Task objective:
All lines that hold the string "will" should be copied. Find them in the listing below.

Given records:

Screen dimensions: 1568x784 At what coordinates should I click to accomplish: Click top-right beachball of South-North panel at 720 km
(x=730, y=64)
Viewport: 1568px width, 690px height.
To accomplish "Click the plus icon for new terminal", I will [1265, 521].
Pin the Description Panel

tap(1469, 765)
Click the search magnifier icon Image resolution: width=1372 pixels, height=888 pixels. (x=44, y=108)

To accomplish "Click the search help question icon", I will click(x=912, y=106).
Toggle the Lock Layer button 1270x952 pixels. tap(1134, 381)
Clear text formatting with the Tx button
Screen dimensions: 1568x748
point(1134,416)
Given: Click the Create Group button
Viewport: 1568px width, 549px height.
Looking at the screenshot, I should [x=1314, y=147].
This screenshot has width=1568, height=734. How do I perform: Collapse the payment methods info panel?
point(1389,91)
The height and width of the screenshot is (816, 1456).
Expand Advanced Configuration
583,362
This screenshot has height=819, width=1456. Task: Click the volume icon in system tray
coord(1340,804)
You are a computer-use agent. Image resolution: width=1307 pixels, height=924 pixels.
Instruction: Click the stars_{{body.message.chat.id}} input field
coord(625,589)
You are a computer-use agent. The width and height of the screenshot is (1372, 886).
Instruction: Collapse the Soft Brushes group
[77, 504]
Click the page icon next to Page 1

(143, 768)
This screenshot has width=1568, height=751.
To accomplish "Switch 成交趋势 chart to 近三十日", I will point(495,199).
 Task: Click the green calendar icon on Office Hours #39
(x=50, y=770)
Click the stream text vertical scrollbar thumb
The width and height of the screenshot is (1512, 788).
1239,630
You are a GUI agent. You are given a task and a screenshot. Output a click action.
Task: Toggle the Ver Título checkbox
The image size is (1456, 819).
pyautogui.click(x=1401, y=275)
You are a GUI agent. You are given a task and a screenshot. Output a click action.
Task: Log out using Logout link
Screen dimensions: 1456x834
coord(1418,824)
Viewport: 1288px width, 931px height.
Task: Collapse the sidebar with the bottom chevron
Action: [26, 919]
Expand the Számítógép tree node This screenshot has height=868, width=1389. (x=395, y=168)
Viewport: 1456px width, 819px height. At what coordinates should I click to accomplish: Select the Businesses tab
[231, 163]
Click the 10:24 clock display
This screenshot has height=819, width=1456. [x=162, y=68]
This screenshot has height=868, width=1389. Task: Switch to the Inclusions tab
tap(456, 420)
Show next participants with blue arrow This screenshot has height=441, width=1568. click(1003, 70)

Solution:
To accomplish "Click the plus icon for new terminal", I will [1265, 521].
To accomplish "Click the search help question icon", I will click(x=912, y=106).
To accomplish "Switch 成交趋势 chart to 近三十日", I will point(495,199).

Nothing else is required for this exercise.